Informasi dalam kemasan
Kamfer merupakan senyawa organik turunan terpin siklik, yang berasal dari tanaman Cinnamomum camphora (Lauraceae).Tanaman ini banyak tumbuh di Cina, Taiwan, dan Jepang. Bentuknya kristal berwarna putih, baunya khas aromatik dan dapat menguap. Rasanya pahit, tapi bisa menyejukkan. Menurut catatan sejarah, pada awalnya bahan ini dipakai sebagai afrodisiak (perangsang nafsu seksual), kontrasepsi, abortifasien, serta supresor laktasi (penekan pembentukan susu). Belakangan kamfer sudah dibuat secara sintetik dan kebanyakan dimanfaatkan sebagai antiseptik dan rubefasien atau pengiritasi kulit.
Kamfer yang kita bicarakan ini lain dengan kamfer yang digunakan sebagai pengharum kamar, mobil, toilet, atau untuk mengusir serangga di almari kayu yang berisi pakaian atau buku.

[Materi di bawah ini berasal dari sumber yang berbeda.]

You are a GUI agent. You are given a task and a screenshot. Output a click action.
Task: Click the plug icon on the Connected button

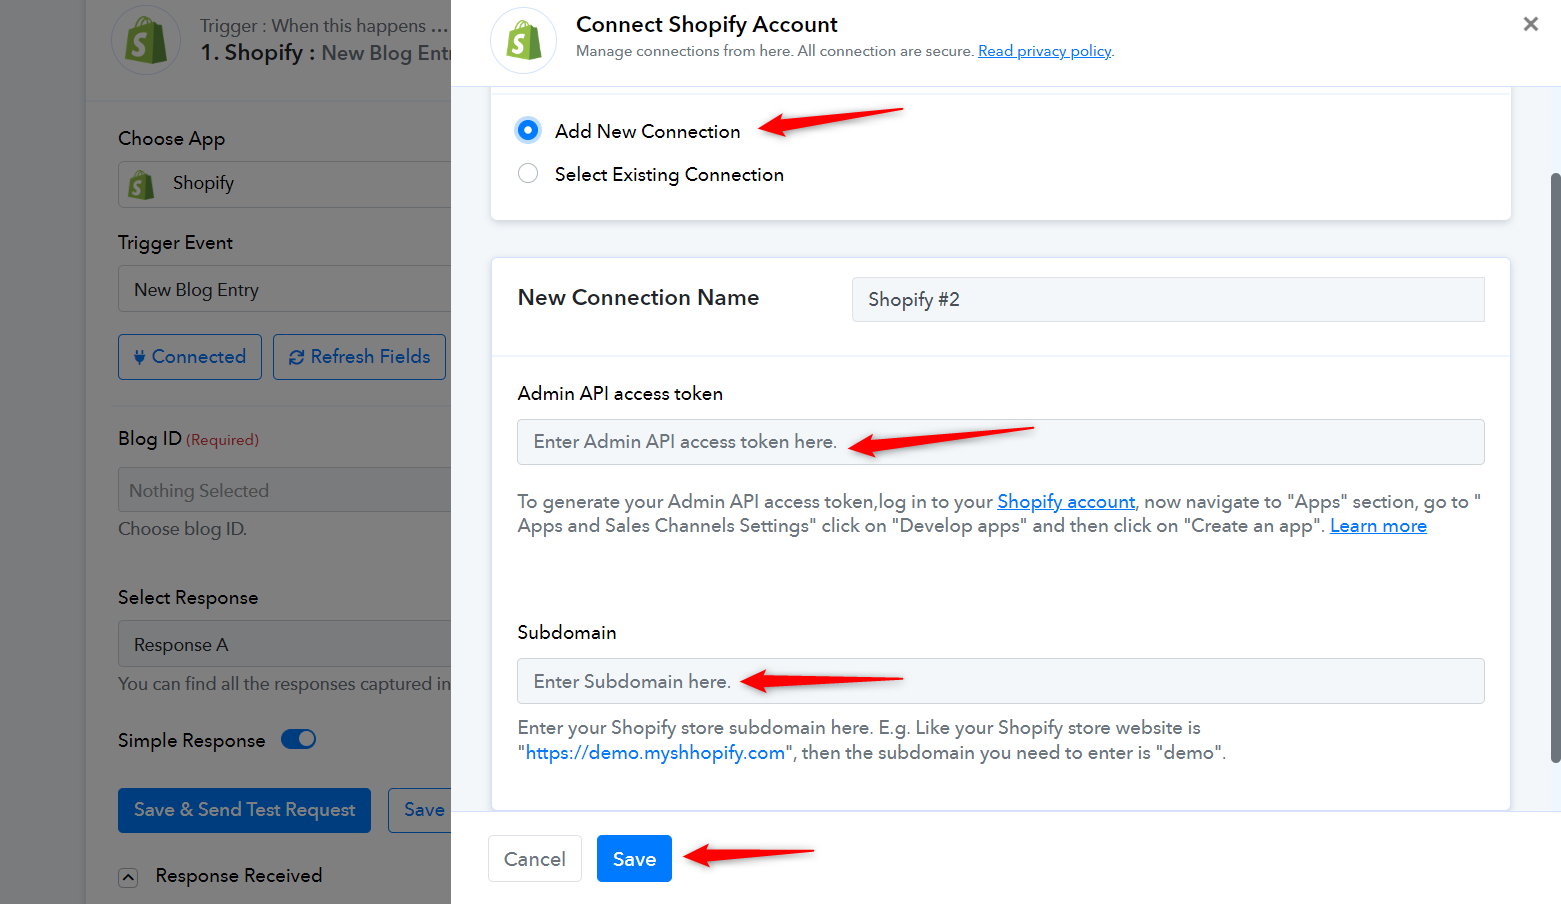click(139, 357)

Jenis yang ini disebut kapur barus (kamfer borneo) yang diperoleh dari endapan dalam celah-celah dan rongga kayu tanaman Dryobalanops aromatica (familia Dipterocarpaceae) asal Kalimantan dan Sumatra. Kapur barus warnanya putih kekuningan sampai kuning kecokelatan, baunya khas mirip kamfer. Senyawa aktif dari kapur barus adalah d-borneol. Adakalanya bila untuk keperluan pengharum dan pengusir serangga digunakan senyawa organik Naftalena.

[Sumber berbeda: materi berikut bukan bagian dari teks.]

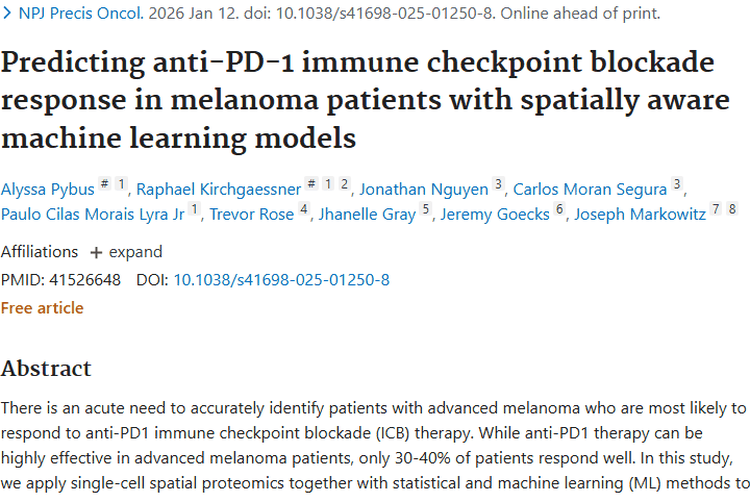
Task: Click the plus icon beside expand
Action: click(x=96, y=252)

Saat seseorang merasa demam, obat gosok mengandung kamfer tadi sering digosokkan pada dada atau dihirup sebagai inhalasi. Pada umumnya sediaan kamfer dalam obat paten tidak hanya mengandung kamfer, tetapi ditambah bahan aktif seperti mentol, metilsalisilat, Egenol, minyak Akaliptis, dan sebagainya.

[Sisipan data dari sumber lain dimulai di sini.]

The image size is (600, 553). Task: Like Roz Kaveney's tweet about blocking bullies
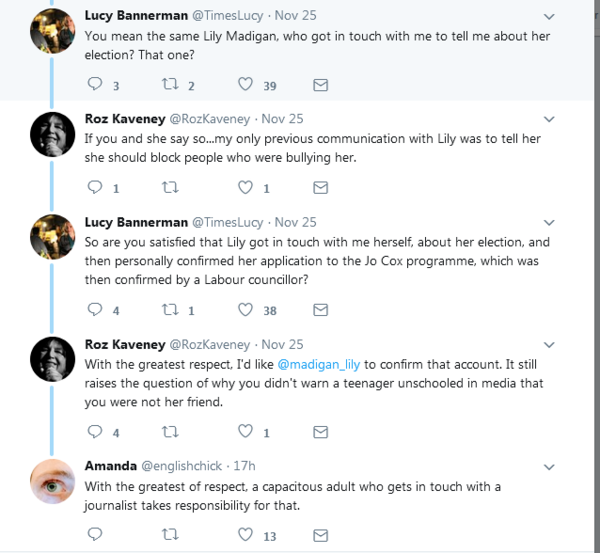[245, 187]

Dulu memang kamfer pernah digunakan sebagai obat influenza, analgesik, serta gangguan tenggorokan. Pada pemakaian secara oral, kamfer akan terabsorpsi baik dan dapat terdeteksi dalam darah setelah 20 menit ditelan. Belakangan setelah diketahui dampak negatifnya, penggunaan kamfer sebagai obat oral ataupun tetes hidung tidak dipraktikkan lagi. Pasalnya, bila kelebihan dosis kamfer bisa mengakibatkan iritasi lambung, mual, dan muntah. Bahkan bisa terjadi keracunan hati dan bila menembus plasenta, bisa menyebabkan kematian janin.
Cerita seram menyangkut kamfer sebenarnya sudah pernah diangkat dalam sebuah lieteratur ilmiah tahun 1954. Di situ dipaparkan bagaimana seorang bayi berusia 19 bulan menelan sesendok the (5 ml) kamfer oli (setara 1 g kamfer). Setelah tiga jam, timbul gejala keracunan berupa muntah hebat, kejang, dan koma, sampai akhirnya bayi malang itu meninggal. Dalam tubuhnya ditemukan tekanan intrakranial (tekanan pada tengkorak).
Ada lagi seorang bayi lain berusia dua bulan menderita gejala keracunan setelah diberi obat batuk mengandung kamfer. Untunglah ia berhasil ditolong.